A state is where we are located in a module. In simple workflows there is only one active task. In real life we are multi-threaded! So maybe in one module many states could be active at the same time. The state also includes active inputs, outputs and memory bits.
An input is something required to perform an activity for evaluation a boolean condition. It could be a document, a piece of data, a signal...
An output is something resulting from a task: an information, a document, a signal...
Enough definitions?
Then simply convert your workflow into a LADDER LOGIC and you have your states!
See Ladder Logic definition on Wikipedia
You display only active states:
Active task(s) for the module
Inputs required / inputs confirmed
Output required / output realized
Conditions to continue
Seems abstract?
Here is a small example...
Janet enters data in the system. She manages the green tasks of the diagram. We focus only on her work, not other tasks. She knows how to do 16 tasks in the workflow. We are waiting the following actions from her to continue, and her Intranet dashboard says:
Priority 1: You must send a PO to order enough pencils for the next month based on the sales report.
Task: Send a purchase order
Inputs: Forecast report from the marketing department
Outputs: PO, vendor, item, quantity
Condition for completion: PO sent and order confirmation received from supplier
Priority 2: You must enter into the financial system the number of erasers rejected by production
Task: Data entry
Inputs: Reject count from production
Outputs: Number of rejects
Condition for completion: data entered and confirmed
We do a lot of troubleshooting on automated production systems having hundreds of thousands ladder steps (the workflow is too complex to be represented in a whole). When the system is blocked we look at each module and determine what inputs are missing to activation task completion.
Good luck!

This sounds like the sort of application for which BPEL is suited.
Of course you don't want to re-architect your system right now. But there are a number of BPEL implmentations out there, some of which include graphical editing tools. One of these might help you in your current situation, because they are good at handling scope and hiding detail. So I think you might derive benefit from drawing your workflow as a BPEL diagram even if you don't do anything else with the language.
The Wikipedia page lists several of the available implementations. In addition, Oracle's JDeveloper IDE includes a BPEL Diagrammer as part of its SOA suite; unfortunately it is no longer part of the standard install but it is still available. Find out more.
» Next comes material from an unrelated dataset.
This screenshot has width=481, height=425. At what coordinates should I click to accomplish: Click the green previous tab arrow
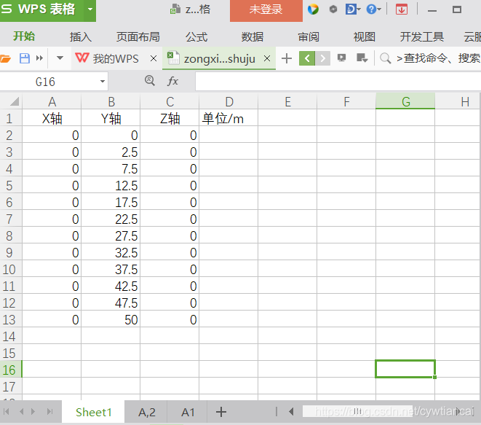click(307, 58)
Try doing it in layers. You have the most detailed layer done, now add additional docs with the details hidden, grouped into higher-level business processes. Users should be able to safely ignore some of those details, but it's good for them to have visibility of how their part fits in to the whole.
You may need more than one higher-level document.

You can use Prezi to present this information to users in a lucid manner.
Split and present the work flow into phases such that the end user is easily able to identify the phase he is currently in.
Display as many number of phases as the number of inputs. The workflow starts with 6 different inputs so display the six different buttons on screen enabling the user to select the input that he wants.
On selecting the button zoom into the workflow depicting the next steps. This would also help the user to verify the actions that he has done so far to reach the current states.
This would also help the user to verify the actions that he has done so far to reach the current states. But this way of presenting could become cumbersome for the users as the number of steps that he has completed goes up. Say the user has almost reached the end of the workflow. To check for the next step he should go through all the steps which might frustrate the user.
To avoid this you can split the complete work flow chronologically into 3-5 phases. The phases should be split logically. The ultimate aim would be not to overwhelm the users with the full work flow. Personally i would try to avoid the task involving this workflow if presented the way you have shown. No offense. I bet you also feel the same.
Could give you a better picture if you could re-post the image after replacing the state names with numbers.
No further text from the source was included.